Clinton has emphasised the need to continue working closely with Pakistan, but her visit to Islamabad, kept secret for security reasons, came as U.S. lawmakers questioned whether Pakistan should be receiving billions of dollars in aid.
“They have cooperated; we have always wanted more,” a U.S. official told reporters travelling on Clinton’s plane ahead of the surprise visit.
“They have actually, from their perspective, done a lot. What they have never really grasped is how much more they have to do in order to protect themselves and, from our point of view, protect our interests and assist us in ways that are going to facilitate our transition in Afghanistan.”
The Pakistan government welcomed the death of bin Laden but was outraged and embarrassed by the secret raid in the town of Abbottabad, where bin Laden had lived for years, as a breach of its sovereignty.
It was the latest in a series of incidents, from U.S. drone attacks inside Pakistan to the arrest of a CIA contractor for killing two Pakistanis, that have strained ties.
There has also been scant evidence of Islamist militancy abating despite billions of dollars in U.S. aid.
On Thursday, a suicide car bomber killed 34 people outside a police station in the northwestern town of Hangu, and last weekend a group of militants stormed a heavily guarded naval base in the city of Karachi and fought a 16-hour battle with hundreds of soldiers.
The attacks have raised fresh doubts about Pakistan’s ability to quell militancy and protect its nuclear arsenal.
CIA TEAM TO SCOUR BIN LADEN HIDEOUT
In the latest sign of deepening distrust between Washington and Islamabad, Pakistan has told the United States to halve the number of military trainers stationed in the country.
However, the U.S. official said Washington had seen some signs of improved Pakistani cooperation, including the return of the tail section of a helicopter that crashed during the night-time raid in Abbottabad and access to bin Laden’s wives.
In a further apparent move to reduce tension, Pakistani authorities have agreed to allow the CIA to send a forensic team to scour the former hide-out of bin Laden for new clues.
A U.S. official in Washington, who asked for anonymity while discussing sensitive information, said the forensic experts would look for evidence hidden in walls or buried under floors, but there was no guarantee they would find anything.
Many U.S. lawmakers, sceptical that Pakistani officials did not know of bin Laden’s presence, want to cut U.S. aid to Pakistan, which the White House views as vital to counter-terrorism and to hopes of stabilising neighbouring Afghanistan.

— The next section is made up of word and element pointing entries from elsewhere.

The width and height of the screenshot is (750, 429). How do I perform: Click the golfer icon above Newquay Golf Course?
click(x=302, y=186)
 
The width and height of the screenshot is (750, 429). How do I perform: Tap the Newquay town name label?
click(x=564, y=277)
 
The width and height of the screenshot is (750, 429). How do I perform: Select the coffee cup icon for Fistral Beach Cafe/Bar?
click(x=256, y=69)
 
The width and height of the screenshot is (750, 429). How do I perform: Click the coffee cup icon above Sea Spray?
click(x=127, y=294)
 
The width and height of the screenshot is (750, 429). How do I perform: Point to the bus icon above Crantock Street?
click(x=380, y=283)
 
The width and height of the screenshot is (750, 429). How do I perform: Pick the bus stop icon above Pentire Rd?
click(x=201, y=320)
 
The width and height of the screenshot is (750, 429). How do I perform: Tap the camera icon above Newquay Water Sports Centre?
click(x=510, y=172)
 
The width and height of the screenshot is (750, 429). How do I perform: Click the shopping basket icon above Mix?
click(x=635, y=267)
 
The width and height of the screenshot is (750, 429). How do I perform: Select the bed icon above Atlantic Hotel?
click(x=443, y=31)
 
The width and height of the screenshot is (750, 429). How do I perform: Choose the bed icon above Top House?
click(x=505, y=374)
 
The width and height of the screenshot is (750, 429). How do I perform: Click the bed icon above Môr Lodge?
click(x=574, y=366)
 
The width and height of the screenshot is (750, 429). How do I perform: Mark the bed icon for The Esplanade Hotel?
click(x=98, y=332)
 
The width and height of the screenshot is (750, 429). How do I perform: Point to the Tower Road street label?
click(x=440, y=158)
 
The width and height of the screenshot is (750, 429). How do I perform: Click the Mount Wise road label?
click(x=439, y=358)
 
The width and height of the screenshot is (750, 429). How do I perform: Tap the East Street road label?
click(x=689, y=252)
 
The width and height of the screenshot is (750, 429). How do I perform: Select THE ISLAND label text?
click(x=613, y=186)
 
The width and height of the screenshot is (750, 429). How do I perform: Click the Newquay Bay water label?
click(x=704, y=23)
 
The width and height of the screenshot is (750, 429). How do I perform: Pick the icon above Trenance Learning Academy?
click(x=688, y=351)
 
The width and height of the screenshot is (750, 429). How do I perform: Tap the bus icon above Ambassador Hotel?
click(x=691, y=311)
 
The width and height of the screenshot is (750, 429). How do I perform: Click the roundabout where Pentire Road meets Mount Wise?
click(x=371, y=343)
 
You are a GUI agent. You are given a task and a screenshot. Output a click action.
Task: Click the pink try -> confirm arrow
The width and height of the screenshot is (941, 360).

Just a day before coming to Pakistan, Clinton said working with Pakistan was a strategic necessity for the United States, even as she pressed Islamabad to act more decisively to counter terrorism.
She praised Pakistan as a “good partner” in global efforts to fight terrorism, though she acknowledged that the two countries have disagreed on how hard to fight al Qaeda, Afghan Taliban fighters and other militants.
“We do have a set of expectations that we are looking for the Pakistani government to meet but I want to underscore, in conclusion, that it is not as though they have been on the sidelines,” she told a news conference in Paris on Thursday.
“They have been actively engaged in their own bitter fight with these terrorist extremists.”